12 de janeiro 19h28 ...E os rios se tingirão de sangue
A luz acabou de acabar. E a primeira vez nesta semana. Liguei para a maldita companhia elétrica e me disseram que em duas horas, no máximo, a corrente estará restabelecida.
Está chovendo canivete e a rua está totalmente às escuras, só iluminada ocasionalmente pelos relâmpagos da tempestade. Os muros do quintal estão pingando água, mas Lúculo e eu estamos confortavelmente sentados no sofá da sala vendo tevê, graças aos acumuladores. Não posso deixar muitas luzes acesas, senão as baterias acabam muito rápido, e, francamente, não estou a fim descer ao porão para ligar a segunda linha de acumuladores.
O Gabinete de Crise começou a emitir seus informes às três da tarde, hora espanhola. Pelo visto, o responsável pela epidemia é uma espécie de filovírus mutado, ou vários filovírus ao mesmo tempo, coisa que ainda não está clara (na Antena 3 falavam há pouco do vírus de Marburgo, seja lá o que isso for). Já há casos confirmados na Alemanha, Reino Unido, Itália, França, Holanda, Polônia, Grécia, Turquia... e também na Espanha, desde as sete horas da noite. A ministra da Saúde deu uma entrevista coletiva, com umas olheiras que chegavam até o umbigo, para anunciar que três membros do corpo militar enviado para o Daguestão estavam na UTI de Zaragoza com sintomas dessa doença "seja lá qual for". Transmitiram imagens do hospital: está cercado por equipes antidistúrbios e pela Polícia Militar. Caramba!
O pior é que, pelo visto, os pacientes passam por uma fase traumática aguda e apresentam tendências paranoides e agressivas. Já houve vários casos de ataques à equipe médica e mais de um paciente foi embora do hospital por seus próprios pés. Fico feliz por minha mãe já ser aposentada da área médica.

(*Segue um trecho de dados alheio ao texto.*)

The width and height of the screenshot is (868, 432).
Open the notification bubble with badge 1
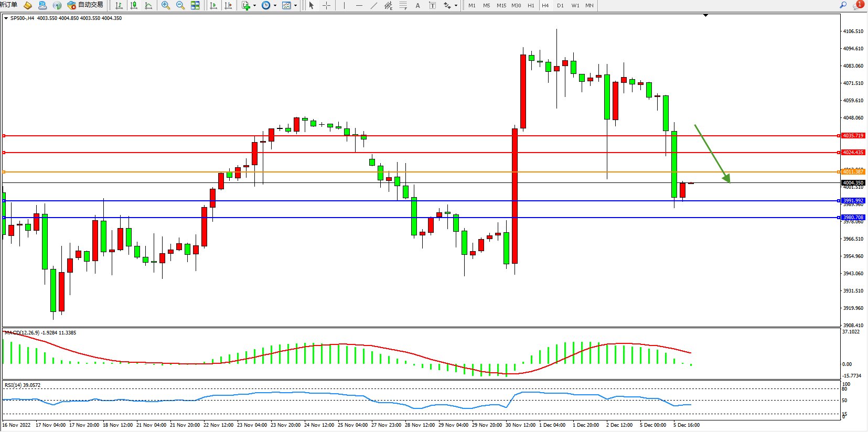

Pelo visto, a doença é altamente contagiosa, mas o meio de transmissão ainda é desconhecido. Um hospital de Sussex, Inglaterra, foi posto em quarentena depois de dois doentes percorrerem as instalações durante quase uma hora, agredindo todos os que se encontrassem pelos corredores. Isso saiu na internet há duas horas e ainda não apareceu ninguém desmentindo.

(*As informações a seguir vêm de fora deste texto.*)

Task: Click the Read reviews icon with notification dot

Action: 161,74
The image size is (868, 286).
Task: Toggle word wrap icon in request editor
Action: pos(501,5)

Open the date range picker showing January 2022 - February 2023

Não se sabe absolutamente nada do Daguestão há vinte e quatro horas. É como se não restasse ninguém ali. A última notícia da Rússia é que Putin e seu governo estão refugiados em um bunker nuclear da Guerra Fria e que o exército ocupa as ruas das principais cidades.
A Ucrania decretou estado de sítio, mas há povoados e cidades de sua fronteira dos quais não se tem nenhum tipo de notícia há horas.

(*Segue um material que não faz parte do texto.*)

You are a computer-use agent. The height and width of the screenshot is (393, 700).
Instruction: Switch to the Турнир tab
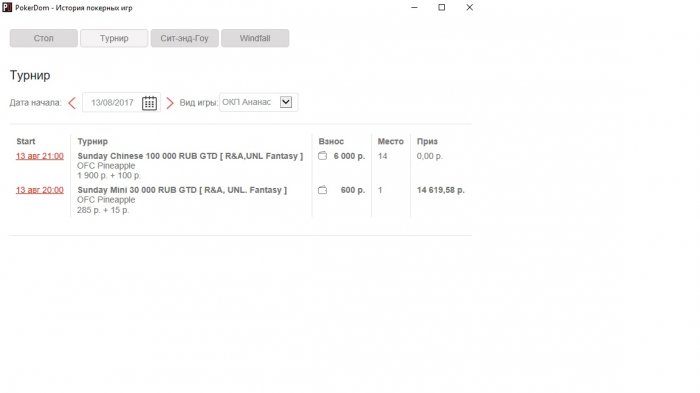[x=114, y=38]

Um blogueiro russo que mora em Moscou, e que é natural de um pequeno povoado da Ossétia do Norte, diz em www.russiskaya.ru que após ligar para seus pais durante horas, inutilmente, começou a ligar para todos os vizinhos que constavam da lista telefônica. Ninguém atende. É como se não morasse ninguém em um povoado de cinco mil habitantes. Há pouco, alguém fechou esse site. A censura russa continua implacável.
Que, diabos, está acontecendo? O que vai acontecer? Por que não dizem nada?